KFXE
- Ingram, Texas; United States;
- Broadcast area: Kerrville, Texas
- Frequency: 96.5 MHz
- Branding: 96.5 and 93.9 The Raptor

Programming
- Format: Classic rock

Ownership
- Owner: Lyndell Grubbs; (Radio Ranch, LLC);

History
- First air date: 2007
- Former call signs: KAKI (2006–2007) KEVE (2007–2008) KSYY (2008–2013) KKGN (2013–2016)

Technical information
- Licensing authority: FCC
- Facility ID: 164252
- Class: C3
- ERP: 8,400 watts
- HAAT: 131 meters (430 ft)
- Translator: 93.9 K230AL (Boerne)
- Repeater: 92.3-3 KRNH-HD3

Links
- Public license information: Public file; LMS;
- Webcast: Listen live
- Website: theraptorrocks.com

= KFXE (FM) =

Radio station in Ingram, Texas

KFXE 96.5 FM is a radio station licensed to Ingram, Texas. The station broadcasts a classic rock music format and is owned by Lyndell Grubbs, through licensee Radio Ranch, LLC.
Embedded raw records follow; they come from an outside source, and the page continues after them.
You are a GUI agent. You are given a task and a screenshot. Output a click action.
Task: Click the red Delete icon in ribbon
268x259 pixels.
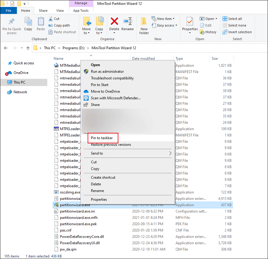tap(114, 22)
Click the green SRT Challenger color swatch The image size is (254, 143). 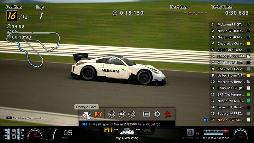click(248, 94)
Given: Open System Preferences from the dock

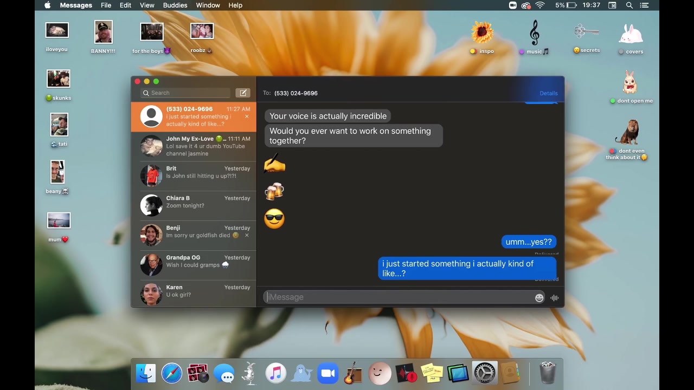Looking at the screenshot, I should pos(484,373).
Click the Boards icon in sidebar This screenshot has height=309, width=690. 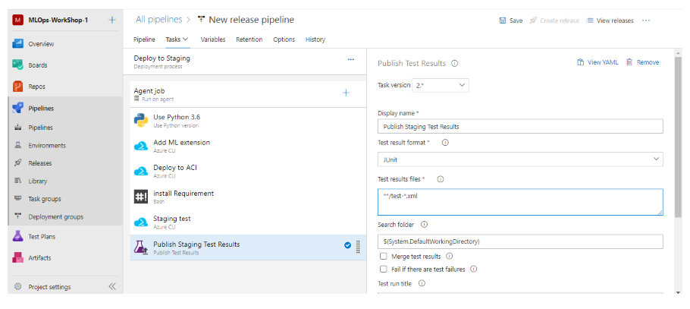pyautogui.click(x=18, y=65)
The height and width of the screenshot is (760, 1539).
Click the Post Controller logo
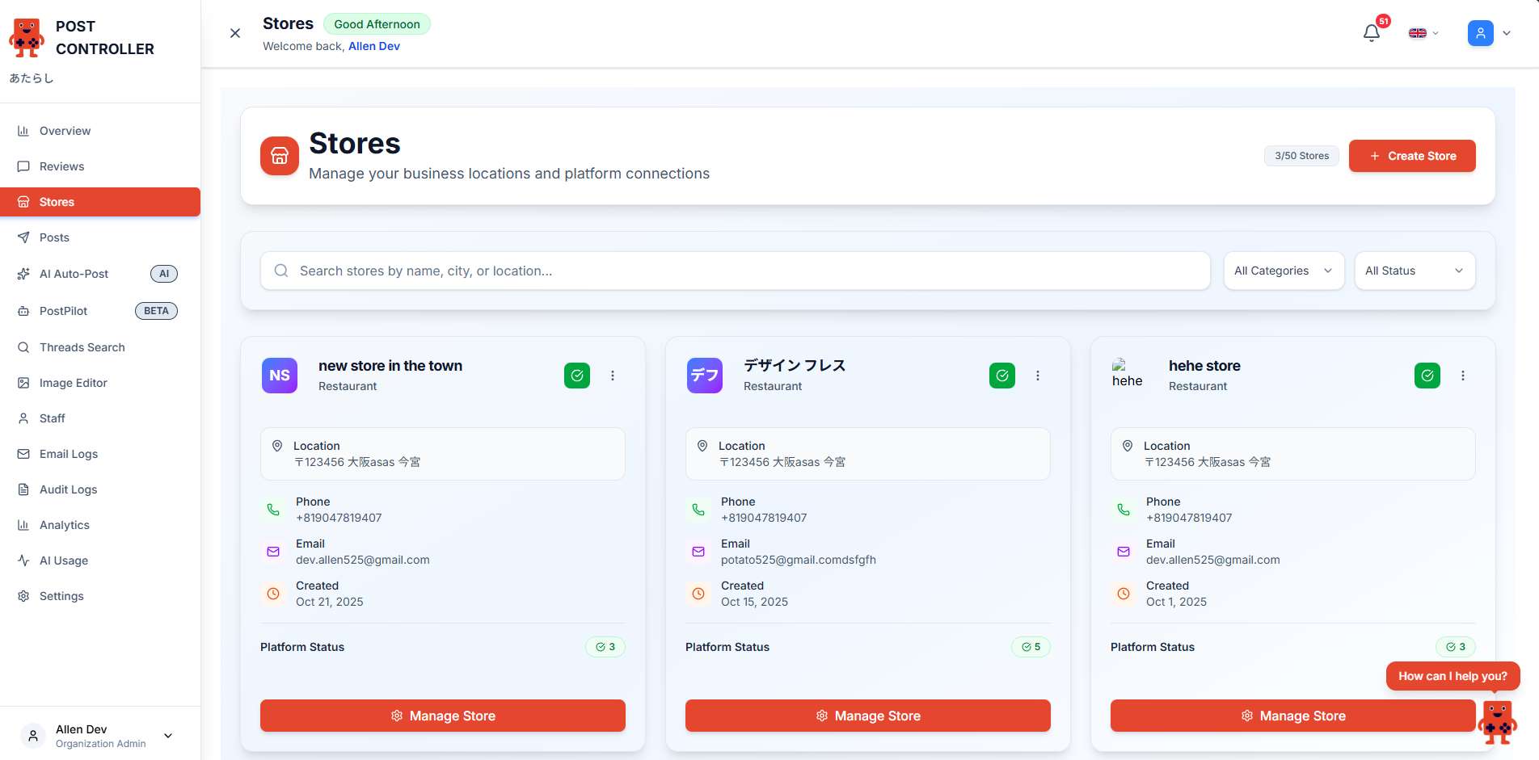pyautogui.click(x=27, y=38)
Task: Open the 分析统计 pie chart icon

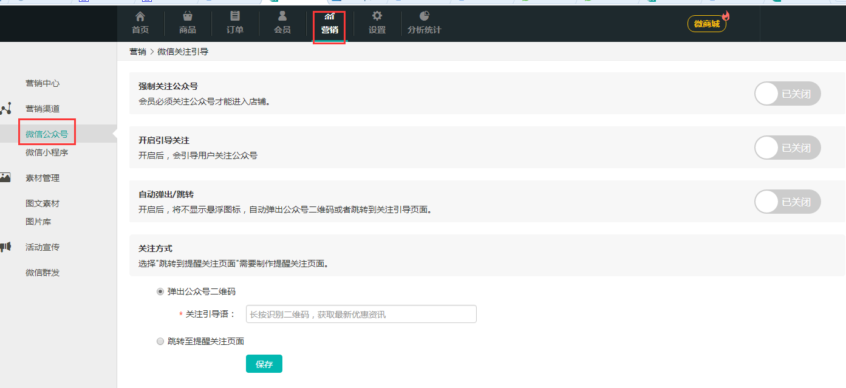Action: click(425, 16)
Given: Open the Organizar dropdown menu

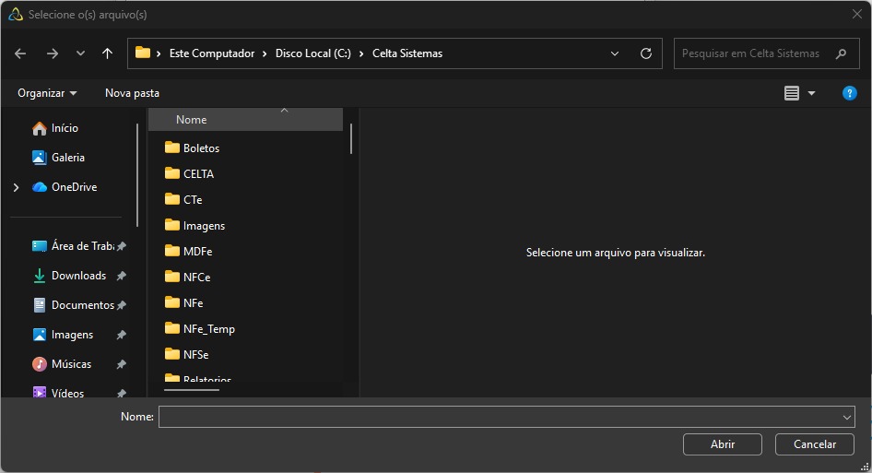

KFXE began broadcasting in 2007 and held the call sign KEVE. In July 2008, the station changed its call sign to KSYY and the station aired a hot adult contemporary format as Sunny 96.5. In September 2013, the station adopted the call sign KKGN, and began airing its current Country music format as 96 Gun. On April 13, 2016, the station changed its call sign to the current KFXE.

On July 1, 2024, KFXE changed their format from country to classic rock, branded as "96.5/93.9 The Raptor".